[Stored dataset items]
* * *

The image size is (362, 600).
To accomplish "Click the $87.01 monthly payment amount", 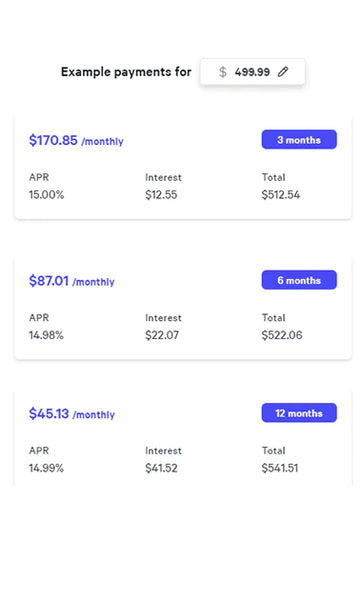I will pyautogui.click(x=49, y=280).
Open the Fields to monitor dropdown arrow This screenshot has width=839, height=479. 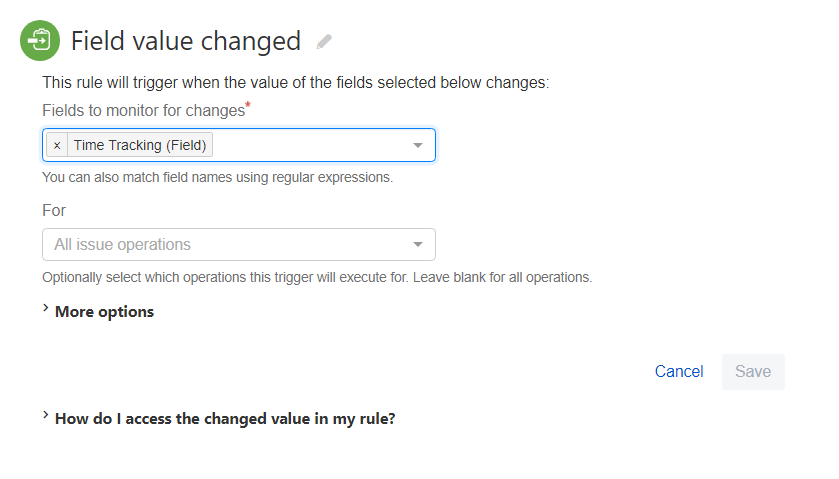pos(418,146)
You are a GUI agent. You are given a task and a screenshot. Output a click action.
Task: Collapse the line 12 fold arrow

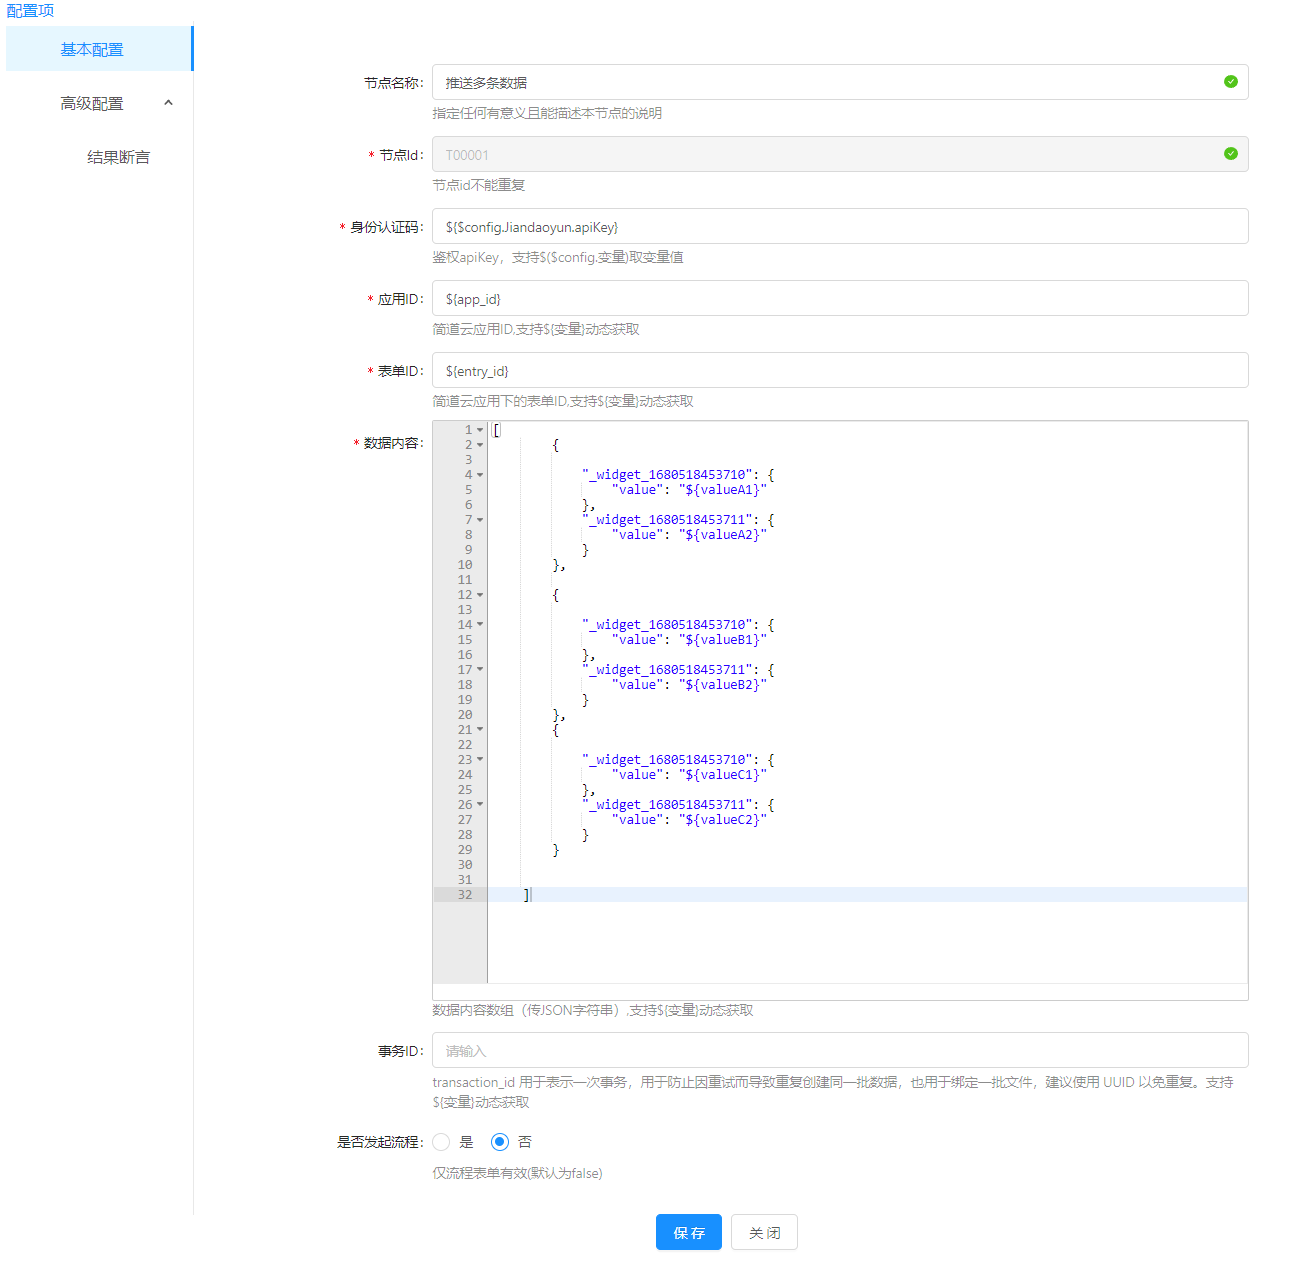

* * *

Exercise directions:
Put the rows into a JSON list of strings, one string per line, starting at the line that contains "You are a GUI" and stopping at the end of the rows. Skip blank lines and leave the pictures out.

Output:
[
  "You are a GUI agent. You are given a task and a screenshot. Output a click action.",
  "Task: Collapse the line 12 fold arrow"
]